Богомил и Словиша поклонились при входе, — им так же ответили наклонами.
— Воистину, почитание Рода — это добро, — приветствовал собравшихся Богомил, и за ним те же слова повторил Словиша.
— Воистину, что добро — то Род, что не добро — то не Род, — ответили им.
Тогда они омыли ноги в стоящей подле деревянной лохани и прошли под навес к очагу. Борич и Оргост немного подвинулись, освобождая место на циновках.
Какой бы торжественной и привлекательной не представлялась Словише та милая обстановка, в которой он, казалось бы, только и ощущал себя в безопасности, он ни на минуту не мог выпустить из головы ни светлую фигурку Добравы на фоне зыбкого серебра воды, ни щеголя-князя на таком же чванном, как и он сам, жеребце чубарой масти, ни любопытные звезды над провалившимся во тьму полем… Не ощущая ничего, кроме боли от распирающих его голову одних и тех же, но бесконечных в числе своем картин, он едва находил в себе силы повторять движения своего вожатого, чтобы не угодить в какую-нибудь нелепицу. (Осознание окружающего, казалось бы, только мгновенными просветами появлялось в нем: вот я иду, острые камешки подворачиваются под ноги… угол храма… свет впереди… надо повторить слова приветствия… вот я сижу перед жертвенником-очагом…)
Подвешенный высоко над огнем слабо кипел, распространяя округ сладковатые травяные запахи, маленький черный от копоти котелок. Множество всяческих крылатых козявок кружило у огня, в котором жизнь наиболее сумасбродных из них тут же и заканчивалась. Желто-горячие блики набрасывали на сосредоточенные лица волхвов подвижные огненные маски, подобные лику всемилостивого Хорса. А если оторвать взгляд от вьющегося пламени, увести его за пределы господства пульсирующего света и дать глазу свыкнуться с правилом ночи, то в небе, поначалу кажущемся угольно-черным, можно было разглядеть семь неутомимых светил созвездия Лося[35]. И, казалось, именно оттуда, из звездного далека, а отнюдь не от земли, прилетает точно мерцающий пересвист перепелов…
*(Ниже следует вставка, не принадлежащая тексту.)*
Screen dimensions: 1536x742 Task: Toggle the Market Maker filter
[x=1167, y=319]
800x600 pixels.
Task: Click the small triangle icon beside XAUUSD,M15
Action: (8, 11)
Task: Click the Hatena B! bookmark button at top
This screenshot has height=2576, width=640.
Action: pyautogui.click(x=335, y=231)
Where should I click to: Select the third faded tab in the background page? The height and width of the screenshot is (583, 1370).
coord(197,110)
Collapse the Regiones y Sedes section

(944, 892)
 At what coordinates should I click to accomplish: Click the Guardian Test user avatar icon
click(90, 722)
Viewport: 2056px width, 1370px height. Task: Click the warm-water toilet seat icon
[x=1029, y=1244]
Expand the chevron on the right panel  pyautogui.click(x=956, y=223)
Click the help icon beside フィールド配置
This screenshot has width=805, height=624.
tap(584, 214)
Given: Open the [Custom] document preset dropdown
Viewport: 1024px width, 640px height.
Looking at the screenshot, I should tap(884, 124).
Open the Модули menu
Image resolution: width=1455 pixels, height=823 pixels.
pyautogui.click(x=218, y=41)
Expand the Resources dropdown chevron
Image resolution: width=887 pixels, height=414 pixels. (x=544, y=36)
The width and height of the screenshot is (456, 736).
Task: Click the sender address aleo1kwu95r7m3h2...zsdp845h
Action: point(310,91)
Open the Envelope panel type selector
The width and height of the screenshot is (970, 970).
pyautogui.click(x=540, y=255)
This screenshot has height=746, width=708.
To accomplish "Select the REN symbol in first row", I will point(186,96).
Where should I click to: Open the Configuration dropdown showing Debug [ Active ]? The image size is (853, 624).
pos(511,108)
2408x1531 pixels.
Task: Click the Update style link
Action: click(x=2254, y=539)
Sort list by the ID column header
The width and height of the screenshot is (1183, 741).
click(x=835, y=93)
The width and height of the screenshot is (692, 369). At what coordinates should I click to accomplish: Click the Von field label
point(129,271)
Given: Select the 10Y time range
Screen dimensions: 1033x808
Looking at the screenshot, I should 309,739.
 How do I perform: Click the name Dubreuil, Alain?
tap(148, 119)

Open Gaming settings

— Воистину, все это — Род… — точно соединившись из поющего лоска звезд, быстрых огненных бликов, кружения маленьких острокрылых насекомых, большой ночи и блестящих глаз возникли слова. — Создавая себя, Род создал жизнь. Суть жизни — это земля. Суть земли — вода. Суть воды — растения. Суть растений — человек. Суть человека — речь. Суть речи — чистосердечное восхваление Рода.
Избор закончил говорить, Торчин плеснул в огонь зелейного масла, ярко вспыхнувшего и на минуту окутавшего пространство редким дымом с ярким смолистым запахом. И тотчас вступил голос Святоши:
— пел Святоша, не громозвучно, не страстно (совсем не так, как пели сейчас где-нибудь неподалеку свои песни гуляющие, раззадоренные душистым пивом и вожделением, мужики и бабы), но вместе с тем пел он широко и с той отдачей красивого низкого голоса, которая одна способна быть проводником к истинной сущности благозвучий и значений слова.
Последний растянутый слог, переменивший за время своей жизни три ноты, растворился в треске углей жертвенника, — Торчин еще плеснул на них немного благовонного масла, и тогда вновь взговорил Избор, поднимая глаза и раскрывая ладони к отверстию в тесовой конической крыше, где меж клочками белесого дыма можно было разглядеть ночное небо:
— Воистину, милостивый Род, мы желаем видеть тебя во имя твоей власти.
— Наша любовь Сварогу, — поддержал его Торчин.
— Наша любовь Святовиту, — шепеляво продолжил старец Борич.
— Наша любовь Стрибогу, — блеснул красивыми глазами Оргост.
— Наша любовь Перуну, — продолжал Богомил.
— Наша любовь Хорсу, — сам не понимая как, вовремя и верно вставил Словиша.
— Наша любовь Матери-сырой-земле Макоши, — нараспев произнес Святоша.
— И наша любовь подземному Ящеру, каждый день проглатывающему светлую колесницу Хорса, подобно тому, как великий и вездесущий Род в образе Ветра по истечении времен проглатывает всех Богов, сам непоедаемый, поедающий то, что не поедает никто, — замкнул круг Избор.